Stored data entries:

+===+

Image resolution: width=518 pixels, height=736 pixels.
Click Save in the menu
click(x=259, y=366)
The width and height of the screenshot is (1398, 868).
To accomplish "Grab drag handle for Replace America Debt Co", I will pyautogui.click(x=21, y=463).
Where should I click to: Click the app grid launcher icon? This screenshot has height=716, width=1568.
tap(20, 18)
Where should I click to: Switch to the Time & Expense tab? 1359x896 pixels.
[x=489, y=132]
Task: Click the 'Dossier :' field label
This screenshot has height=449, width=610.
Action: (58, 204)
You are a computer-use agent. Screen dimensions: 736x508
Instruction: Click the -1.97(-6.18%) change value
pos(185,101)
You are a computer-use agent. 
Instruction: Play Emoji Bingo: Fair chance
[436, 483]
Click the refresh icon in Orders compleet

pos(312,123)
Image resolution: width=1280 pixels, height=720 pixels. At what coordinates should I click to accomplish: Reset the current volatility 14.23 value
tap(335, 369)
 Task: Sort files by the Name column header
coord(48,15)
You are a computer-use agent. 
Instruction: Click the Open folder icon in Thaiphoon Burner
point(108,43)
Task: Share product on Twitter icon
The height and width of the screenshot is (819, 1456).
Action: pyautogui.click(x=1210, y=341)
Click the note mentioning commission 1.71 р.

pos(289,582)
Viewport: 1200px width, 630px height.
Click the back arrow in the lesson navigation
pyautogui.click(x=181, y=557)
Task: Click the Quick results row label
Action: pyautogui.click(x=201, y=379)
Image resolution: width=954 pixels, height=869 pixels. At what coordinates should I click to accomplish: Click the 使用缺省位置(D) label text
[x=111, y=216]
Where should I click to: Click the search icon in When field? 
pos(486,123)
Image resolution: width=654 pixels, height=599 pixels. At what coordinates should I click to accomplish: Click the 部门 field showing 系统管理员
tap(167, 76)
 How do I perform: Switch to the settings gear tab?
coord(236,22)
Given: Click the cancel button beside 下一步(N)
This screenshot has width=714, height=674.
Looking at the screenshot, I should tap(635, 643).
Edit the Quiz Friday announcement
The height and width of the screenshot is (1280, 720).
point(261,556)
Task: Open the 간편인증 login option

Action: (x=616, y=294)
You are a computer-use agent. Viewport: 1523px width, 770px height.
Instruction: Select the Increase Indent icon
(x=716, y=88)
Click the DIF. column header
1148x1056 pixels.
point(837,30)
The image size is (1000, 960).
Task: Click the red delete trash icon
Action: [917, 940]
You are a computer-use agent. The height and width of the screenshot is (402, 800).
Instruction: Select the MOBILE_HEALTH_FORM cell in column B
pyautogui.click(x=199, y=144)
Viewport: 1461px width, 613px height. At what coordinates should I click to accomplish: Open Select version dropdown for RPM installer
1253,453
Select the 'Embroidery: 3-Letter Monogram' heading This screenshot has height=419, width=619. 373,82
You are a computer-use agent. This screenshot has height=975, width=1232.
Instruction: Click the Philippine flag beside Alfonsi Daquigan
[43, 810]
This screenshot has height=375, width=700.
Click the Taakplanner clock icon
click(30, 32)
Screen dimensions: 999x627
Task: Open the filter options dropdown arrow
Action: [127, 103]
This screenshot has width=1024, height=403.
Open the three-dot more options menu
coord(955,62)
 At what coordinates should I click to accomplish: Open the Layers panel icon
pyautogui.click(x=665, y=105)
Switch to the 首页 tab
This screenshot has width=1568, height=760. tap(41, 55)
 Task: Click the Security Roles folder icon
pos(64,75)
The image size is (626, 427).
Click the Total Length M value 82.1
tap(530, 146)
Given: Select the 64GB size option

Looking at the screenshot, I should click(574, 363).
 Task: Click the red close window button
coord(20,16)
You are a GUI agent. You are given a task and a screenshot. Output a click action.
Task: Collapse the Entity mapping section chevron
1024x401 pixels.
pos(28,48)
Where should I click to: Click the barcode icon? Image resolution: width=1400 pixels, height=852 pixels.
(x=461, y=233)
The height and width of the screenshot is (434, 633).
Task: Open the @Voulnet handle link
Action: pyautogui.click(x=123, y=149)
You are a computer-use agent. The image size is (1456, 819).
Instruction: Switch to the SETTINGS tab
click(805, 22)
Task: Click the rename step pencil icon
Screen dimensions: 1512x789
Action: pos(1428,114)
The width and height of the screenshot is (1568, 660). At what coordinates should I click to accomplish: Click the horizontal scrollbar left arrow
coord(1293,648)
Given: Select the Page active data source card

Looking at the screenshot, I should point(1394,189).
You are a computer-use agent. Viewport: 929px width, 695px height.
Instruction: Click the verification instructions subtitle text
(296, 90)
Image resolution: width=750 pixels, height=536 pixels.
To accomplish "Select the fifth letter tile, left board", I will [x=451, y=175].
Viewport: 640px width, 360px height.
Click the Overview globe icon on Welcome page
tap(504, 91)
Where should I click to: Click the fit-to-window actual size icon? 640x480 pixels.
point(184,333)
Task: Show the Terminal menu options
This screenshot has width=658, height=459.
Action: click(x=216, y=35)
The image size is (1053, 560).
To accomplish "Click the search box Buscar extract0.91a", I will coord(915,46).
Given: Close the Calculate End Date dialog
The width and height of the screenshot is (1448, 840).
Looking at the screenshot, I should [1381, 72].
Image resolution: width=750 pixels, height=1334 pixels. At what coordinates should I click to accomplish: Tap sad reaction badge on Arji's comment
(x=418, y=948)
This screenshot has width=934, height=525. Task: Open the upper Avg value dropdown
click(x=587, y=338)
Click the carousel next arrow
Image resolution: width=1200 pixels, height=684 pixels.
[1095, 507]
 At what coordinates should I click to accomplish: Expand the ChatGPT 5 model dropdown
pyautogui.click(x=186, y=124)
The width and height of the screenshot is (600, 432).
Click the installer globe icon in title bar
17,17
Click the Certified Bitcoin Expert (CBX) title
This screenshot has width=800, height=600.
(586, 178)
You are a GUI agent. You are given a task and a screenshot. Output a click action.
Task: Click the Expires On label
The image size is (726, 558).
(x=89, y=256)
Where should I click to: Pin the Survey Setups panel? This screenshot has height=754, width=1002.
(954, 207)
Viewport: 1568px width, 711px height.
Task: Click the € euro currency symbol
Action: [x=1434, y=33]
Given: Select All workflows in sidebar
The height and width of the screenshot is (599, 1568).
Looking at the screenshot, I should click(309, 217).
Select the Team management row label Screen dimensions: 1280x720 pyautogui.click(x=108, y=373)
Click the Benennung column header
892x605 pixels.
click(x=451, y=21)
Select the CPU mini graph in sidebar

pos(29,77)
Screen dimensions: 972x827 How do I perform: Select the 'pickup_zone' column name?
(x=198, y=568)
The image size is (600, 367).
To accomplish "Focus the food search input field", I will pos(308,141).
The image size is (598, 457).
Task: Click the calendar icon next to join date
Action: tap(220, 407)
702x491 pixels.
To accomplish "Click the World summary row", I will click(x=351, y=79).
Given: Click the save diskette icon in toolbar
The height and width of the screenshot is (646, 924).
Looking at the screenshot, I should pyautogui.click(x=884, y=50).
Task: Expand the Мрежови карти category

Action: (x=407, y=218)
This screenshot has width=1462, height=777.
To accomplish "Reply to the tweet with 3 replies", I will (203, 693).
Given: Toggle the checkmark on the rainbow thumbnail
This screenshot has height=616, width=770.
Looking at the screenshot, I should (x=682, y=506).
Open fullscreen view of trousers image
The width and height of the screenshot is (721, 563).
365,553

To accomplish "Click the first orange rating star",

+===+

How to complete this task: Reproduce every record in full, keeping each one exactly as it reads.

Output:
Image resolution: width=518 pixels, height=736 pixels.
Click Save in the menu
click(x=259, y=366)
The width and height of the screenshot is (1398, 868).
To accomplish "Grab drag handle for Replace America Debt Co", I will pyautogui.click(x=21, y=463).
Where should I click to: Click the app grid launcher icon? This screenshot has height=716, width=1568.
tap(20, 18)
Where should I click to: Switch to the Time & Expense tab? 1359x896 pixels.
[x=489, y=132]
Task: Click the 'Dossier :' field label
This screenshot has height=449, width=610.
Action: (58, 204)
You are a computer-use agent. Screen dimensions: 736x508
Instruction: Click the -1.97(-6.18%) change value
pos(185,101)
You are a computer-use agent. 
Instruction: Play Emoji Bingo: Fair chance
[436, 483]
Click the refresh icon in Orders compleet

pos(312,123)
Image resolution: width=1280 pixels, height=720 pixels. At what coordinates should I click to accomplish: Reset the current volatility 14.23 value
tap(335, 369)
 Task: Sort files by the Name column header
coord(48,15)
You are a computer-use agent. 
Instruction: Click the Open folder icon in Thaiphoon Burner
point(108,43)
Task: Share product on Twitter icon
The height and width of the screenshot is (819, 1456).
Action: pyautogui.click(x=1210, y=341)
Click the note mentioning commission 1.71 р.

pos(289,582)
Viewport: 1200px width, 630px height.
Click the back arrow in the lesson navigation
pyautogui.click(x=181, y=557)
Task: Click the Quick results row label
Action: pyautogui.click(x=201, y=379)
Image resolution: width=954 pixels, height=869 pixels. At what coordinates should I click to accomplish: Click the 使用缺省位置(D) label text
[x=111, y=216]
Where should I click to: Click the search icon in When field? 
pos(486,123)
Image resolution: width=654 pixels, height=599 pixels. At what coordinates should I click to accomplish: Click the 部门 field showing 系统管理员
tap(167, 76)
 How do I perform: Switch to the settings gear tab?
coord(236,22)
Given: Click the cancel button beside 下一步(N)
This screenshot has width=714, height=674.
Looking at the screenshot, I should tap(635, 643).
Edit the Quiz Friday announcement
The height and width of the screenshot is (1280, 720).
point(261,556)
Task: Open the 간편인증 login option

Action: (x=616, y=294)
You are a computer-use agent. Viewport: 1523px width, 770px height.
Instruction: Select the Increase Indent icon
(x=716, y=88)
Click the DIF. column header
1148x1056 pixels.
point(837,30)
The image size is (1000, 960).
Task: Click the red delete trash icon
Action: [917, 940]
You are a computer-use agent. The height and width of the screenshot is (402, 800).
Instruction: Select the MOBILE_HEALTH_FORM cell in column B
pyautogui.click(x=199, y=144)
Viewport: 1461px width, 613px height. At what coordinates should I click to accomplish: Open Select version dropdown for RPM installer
1253,453
Select the 'Embroidery: 3-Letter Monogram' heading This screenshot has height=419, width=619. 373,82
You are a computer-use agent. This screenshot has height=975, width=1232.
Instruction: Click the Philippine flag beside Alfonsi Daquigan
[43, 810]
This screenshot has height=375, width=700.
Click the Taakplanner clock icon
click(30, 32)
Screen dimensions: 999x627
Task: Open the filter options dropdown arrow
Action: [127, 103]
This screenshot has width=1024, height=403.
Open the three-dot more options menu
coord(955,62)
 At what coordinates should I click to accomplish: Open the Layers panel icon
pyautogui.click(x=665, y=105)
Switch to the 首页 tab
This screenshot has width=1568, height=760. tap(41, 55)
 Task: Click the Security Roles folder icon
pos(64,75)
The image size is (626, 427).
Click the Total Length M value 82.1
tap(530, 146)
Given: Select the 64GB size option

Looking at the screenshot, I should click(574, 363).
 Task: Click the red close window button
coord(20,16)
You are a GUI agent. You are given a task and a screenshot. Output a click action.
Task: Collapse the Entity mapping section chevron
1024x401 pixels.
pos(28,48)
Where should I click to: Click the barcode icon? Image resolution: width=1400 pixels, height=852 pixels.
(x=461, y=233)
The height and width of the screenshot is (434, 633).
Task: Open the @Voulnet handle link
Action: pyautogui.click(x=123, y=149)
You are a computer-use agent. The image size is (1456, 819).
Instruction: Switch to the SETTINGS tab
click(805, 22)
Task: Click the rename step pencil icon
Screen dimensions: 1512x789
Action: pos(1428,114)
The width and height of the screenshot is (1568, 660). At what coordinates should I click to accomplish: Click the horizontal scrollbar left arrow
coord(1293,648)
Given: Select the Page active data source card

Looking at the screenshot, I should point(1394,189).
You are a computer-use agent. Viewport: 929px width, 695px height.
Instruction: Click the verification instructions subtitle text
(296, 90)
Image resolution: width=750 pixels, height=536 pixels.
To accomplish "Select the fifth letter tile, left board", I will [x=451, y=175].
Viewport: 640px width, 360px height.
Click the Overview globe icon on Welcome page
tap(504, 91)
Where should I click to: Click the fit-to-window actual size icon? 640x480 pixels.
point(184,333)
Task: Show the Terminal menu options
This screenshot has width=658, height=459.
Action: click(x=216, y=35)
The image size is (1053, 560).
To accomplish "Click the search box Buscar extract0.91a", I will coord(915,46).
Given: Close the Calculate End Date dialog
The width and height of the screenshot is (1448, 840).
Looking at the screenshot, I should [1381, 72].
Image resolution: width=750 pixels, height=1334 pixels. At what coordinates should I click to accomplish: Tap sad reaction badge on Arji's comment
(x=418, y=948)
This screenshot has width=934, height=525. Task: Open the upper Avg value dropdown
click(x=587, y=338)
Click the carousel next arrow
Image resolution: width=1200 pixels, height=684 pixels.
[1095, 507]
 At what coordinates should I click to accomplish: Expand the ChatGPT 5 model dropdown
pyautogui.click(x=186, y=124)
The width and height of the screenshot is (600, 432).
Click the installer globe icon in title bar
17,17
Click the Certified Bitcoin Expert (CBX) title
This screenshot has width=800, height=600.
(586, 178)
You are a GUI agent. You are given a task and a screenshot. Output a click action.
Task: Click the Expires On label
The image size is (726, 558).
(x=89, y=256)
Where should I click to: Pin the Survey Setups panel? This screenshot has height=754, width=1002.
(954, 207)
Viewport: 1568px width, 711px height.
Task: Click the € euro currency symbol
Action: [x=1434, y=33]
Given: Select All workflows in sidebar
The height and width of the screenshot is (599, 1568).
Looking at the screenshot, I should click(309, 217).
Select the Team management row label Screen dimensions: 1280x720 pyautogui.click(x=108, y=373)
Click the Benennung column header
892x605 pixels.
click(x=451, y=21)
Select the CPU mini graph in sidebar

pos(29,77)
Screen dimensions: 972x827 How do I perform: Select the 'pickup_zone' column name?
(x=198, y=568)
The image size is (600, 367).
To accomplish "Focus the food search input field", I will pos(308,141).
The image size is (598, 457).
Task: Click the calendar icon next to join date
Action: tap(220, 407)
702x491 pixels.
To accomplish "Click the World summary row", I will click(x=351, y=79).
Given: Click the save diskette icon in toolbar
The height and width of the screenshot is (646, 924).
Looking at the screenshot, I should pyautogui.click(x=884, y=50).
Task: Expand the Мрежови карти category

Action: (x=407, y=218)
This screenshot has width=1462, height=777.
To accomplish "Reply to the tweet with 3 replies", I will (203, 693).
Given: Toggle the checkmark on the rainbow thumbnail
This screenshot has height=616, width=770.
Looking at the screenshot, I should (x=682, y=506).
Open fullscreen view of trousers image
The width and height of the screenshot is (721, 563).
365,553

To accomplish "Click the first orange rating star",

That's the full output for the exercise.